§ **YOUR TASK**: Copy exactly the lines of the data below that run from the line holding "Tienda (301, 245)" through the line holding "Digital Marketing (30, 513)", both ends included.

§ **DATA EXTRACT**:
○ ○ ○ ○

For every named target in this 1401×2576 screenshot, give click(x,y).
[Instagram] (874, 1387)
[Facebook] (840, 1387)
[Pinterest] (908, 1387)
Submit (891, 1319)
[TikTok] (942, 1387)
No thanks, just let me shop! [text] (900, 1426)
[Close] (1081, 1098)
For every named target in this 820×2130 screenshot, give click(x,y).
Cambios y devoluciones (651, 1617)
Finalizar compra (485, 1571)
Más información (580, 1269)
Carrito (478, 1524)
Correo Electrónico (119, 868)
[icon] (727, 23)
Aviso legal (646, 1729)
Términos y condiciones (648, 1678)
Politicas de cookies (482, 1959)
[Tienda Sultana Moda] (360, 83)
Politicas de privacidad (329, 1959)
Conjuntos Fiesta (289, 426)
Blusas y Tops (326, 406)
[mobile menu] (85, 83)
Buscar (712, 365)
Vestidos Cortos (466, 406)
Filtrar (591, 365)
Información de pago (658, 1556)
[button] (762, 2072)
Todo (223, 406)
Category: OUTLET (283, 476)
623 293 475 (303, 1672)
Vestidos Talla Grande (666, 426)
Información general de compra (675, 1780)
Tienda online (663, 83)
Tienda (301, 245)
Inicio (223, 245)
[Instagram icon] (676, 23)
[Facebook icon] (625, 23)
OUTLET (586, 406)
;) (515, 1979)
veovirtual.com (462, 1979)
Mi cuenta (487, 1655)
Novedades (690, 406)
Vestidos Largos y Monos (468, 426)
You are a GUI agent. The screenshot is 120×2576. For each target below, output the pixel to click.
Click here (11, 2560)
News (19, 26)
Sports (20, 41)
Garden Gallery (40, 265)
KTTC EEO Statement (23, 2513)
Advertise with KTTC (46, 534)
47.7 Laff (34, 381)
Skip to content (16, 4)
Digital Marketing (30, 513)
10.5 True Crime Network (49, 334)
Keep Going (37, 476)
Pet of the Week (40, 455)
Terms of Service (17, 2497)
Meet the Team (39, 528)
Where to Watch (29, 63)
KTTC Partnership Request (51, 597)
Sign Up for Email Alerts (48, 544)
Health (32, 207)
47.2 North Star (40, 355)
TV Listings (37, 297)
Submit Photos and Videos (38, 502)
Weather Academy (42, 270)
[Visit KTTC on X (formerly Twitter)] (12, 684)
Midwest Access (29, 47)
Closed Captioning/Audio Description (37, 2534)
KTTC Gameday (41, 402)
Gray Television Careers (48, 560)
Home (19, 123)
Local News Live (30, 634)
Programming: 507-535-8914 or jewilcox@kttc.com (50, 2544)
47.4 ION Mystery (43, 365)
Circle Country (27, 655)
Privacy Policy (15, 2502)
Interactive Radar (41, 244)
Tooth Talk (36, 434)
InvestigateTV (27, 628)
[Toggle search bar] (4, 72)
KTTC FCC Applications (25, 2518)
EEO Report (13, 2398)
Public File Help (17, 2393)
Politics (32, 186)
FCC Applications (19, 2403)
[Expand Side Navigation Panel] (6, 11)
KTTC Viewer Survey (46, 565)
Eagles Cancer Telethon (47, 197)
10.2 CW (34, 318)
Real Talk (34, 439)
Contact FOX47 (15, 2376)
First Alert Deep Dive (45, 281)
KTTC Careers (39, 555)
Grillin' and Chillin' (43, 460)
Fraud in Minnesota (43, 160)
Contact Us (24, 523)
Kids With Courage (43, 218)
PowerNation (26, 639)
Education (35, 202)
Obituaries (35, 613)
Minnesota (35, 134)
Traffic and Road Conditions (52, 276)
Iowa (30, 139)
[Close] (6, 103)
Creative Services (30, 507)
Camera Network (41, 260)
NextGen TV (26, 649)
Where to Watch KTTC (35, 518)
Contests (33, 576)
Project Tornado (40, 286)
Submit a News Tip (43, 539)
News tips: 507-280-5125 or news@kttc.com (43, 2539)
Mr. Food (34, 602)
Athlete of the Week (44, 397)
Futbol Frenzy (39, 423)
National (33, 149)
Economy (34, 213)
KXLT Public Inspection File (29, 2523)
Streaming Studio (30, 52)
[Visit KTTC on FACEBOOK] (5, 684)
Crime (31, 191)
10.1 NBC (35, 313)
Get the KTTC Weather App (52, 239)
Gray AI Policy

○ ○ ○ ○

§ **ANSWER**:
Tienda (301, 245)
Inicio (223, 245)
[Instagram icon] (676, 23)
[Facebook icon] (625, 23)
OUTLET (586, 406)
;) (515, 1979)
veovirtual.com (462, 1979)
Mi cuenta (487, 1655)
Novedades (690, 406)
Vestidos Largos y Monos (468, 426)
You are a GUI agent. The screenshot is 120×2576. For each target below, output the pixel to click.
Click here (11, 2560)
News (19, 26)
Sports (20, 41)
Garden Gallery (40, 265)
KTTC EEO Statement (23, 2513)
Advertise with KTTC (46, 534)
47.7 Laff (34, 381)
Skip to content (16, 4)
Digital Marketing (30, 513)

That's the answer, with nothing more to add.